Courtship certainly sounds romantic, and seems governed by godly principles and it also seems safe. It is a relationship between a man and a woman who are actively and intentionally together to consider marriage; 'relationship with a purpose.' It sounds good, but the more Joshua attempts to explain what courtship is, several things about it struck me as contradictory, vague, and (dare I say it), undefined. It's contradictory because it sounds like a big deal, and it is - it's making a committment to someone. 'By setting a clear course for romance by answering the 'What's the point?' question at the very outset.' But he also says that 'We shouldn't make courtship a bigger deal than it is.' Courtship sounds vague and undefined because you're only considering the possibility of marriage. It's not a form of engagement. You might realise after a time that you're not heading towards marriage. Do you see what I'm getting at here? On one hand it's a serious committment, on the other hand it's not. There's a lot of grey area involved.

Another issue about courtship, and this isn't really about the book itself, is: will courtship work in inexperienced churches? Joshua Harris apparently was already attending a church where courtship was a well established practice. He mentions couples and friends he has who were also courting, and obviously the pastor and older couples were able to mentor them successfully by advising them on how best to progress in their relationship. But in the UK, courtship is not practiced in the church (at least, I've never come across any couple who has adopted Joshua's methods), and ministers and leaders will probably be unfamiliar with what it's about. They may be unsure about what their role is and how best to guide couples in a courtship, unless they decide to adhere rigidly to the book, which they might find a little dull, or simply impractical.

Joshua and Shannon decide to save their first kiss for their wedding day. Sound extreme? He doesn't advise all couples to do this, but he thought it necessary to draw up a list of guidelines on the physical boundaries he and Shannon had to keep to. Physical contact was kept to an absolute minimum - limited to hand-holding and 'brief side hugs.' Oh, and he was allowed to put his arm round her shoulder. And yet, he admits a few pages on that 'I sinned more in my heart without kissing Shannon than many guys who kiss their girlfriends.' This revelation was shocking to me, because Joshua Harris is so strict, almost puritantical - in his approach to sex and physical sin. I guess he thought that as long as he had a list of rules to follow then he would be safe. But that's simply not the case. While I can understand his reasons for following them, I think it proves that adopting a list of rules and regulations do not automatically make you immune to sexual desire. I also can't help wondering that if Joshua and Shannon had not compromised their purity in previous relationships, would they have gone to such extremes? Joshua knew about Shannon's past, so maybe he was trying to protect her.

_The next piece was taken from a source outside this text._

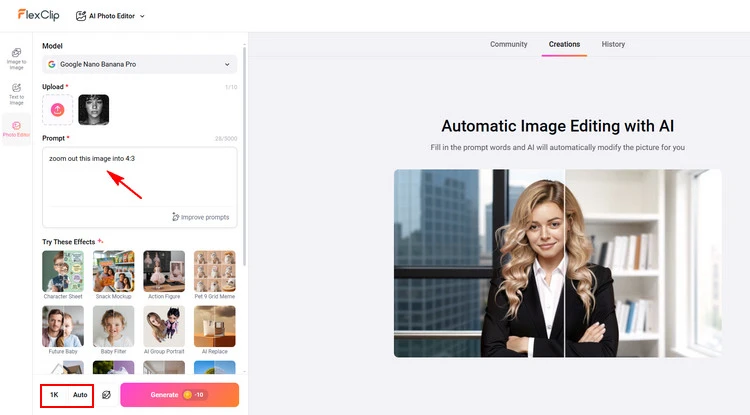Image resolution: width=750 pixels, height=415 pixels.
Task: Open the Text to Image tool
Action: pyautogui.click(x=16, y=93)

In Part 2, Chapter 7 Joshua addresses the specific gender roles assigned to men and women. While I didn't have a problem with what he had to say, when the topic of dressing modestly cropped up in the part 'A Challenge To The Girls: Be Godly Ladies', I was amused, aghast and insulted at the same time. Why? Well, he's presuming that Christian girls and young women are wearing midriff-revealing, low-cut tops and short skirts and need to be told to dress modestly. I can think of NON-Christian young women who could do with his advice, but NOT women who ARE Christians. I'm sure that Joshua didn't intend to come across as patronising, but I sure don't need to take his fashion advice. Nor do I need to 'ask my father or another Christian woman to honestly evaluate my clothing', as he suggests. If I wonder whether an outfit is inappropriate (not that that ever happens) all I have to do is look in the mirror! Rest assured, Josh, women do not need to 'sacrifice fashion to be obedient to God' - we can be as fashionable as we like without having everything on display!

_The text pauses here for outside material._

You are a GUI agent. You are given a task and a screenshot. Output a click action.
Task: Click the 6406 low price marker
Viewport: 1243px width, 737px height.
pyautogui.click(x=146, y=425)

The final points about courtship is: I'm not sure if I can see British men going in for this kind of thing. For many, throwing the possibility of marriage into a first date might be too scary or too much pressure. And how exactly do you approach someone and ask them to take a step into courtship with you? Do you say 'Hi, would you mind if I courted you?' Or how about 'Let's go courting!' You couldn't mention courtship without making a speech about your feelings for them, and if their answer was 'no' then this would hurt a lot more than if you had only asked them out on a date. The other thing I felt acutely when I reached the end of his book was that it didn't have much to offer single people. The fact is, Joshua didn't have to wait very long for marriage. Although he apparently struggled with staying sexually pure in his previous relationships, by the time he was 24, he was happily married. There are many Christians who have to wait much much longer and find being single much more painful than he ever did. I appreciate the gist of Joshua's book, but I am not sure if courtship is compatible in every church, nor am I convinced that it's without problems of its own. For anyone who has to deal with dark secrets of their past however, then I'm sure they will find Joshua's guidance valuable. But when it comes to following his example, this book will not be for everyone.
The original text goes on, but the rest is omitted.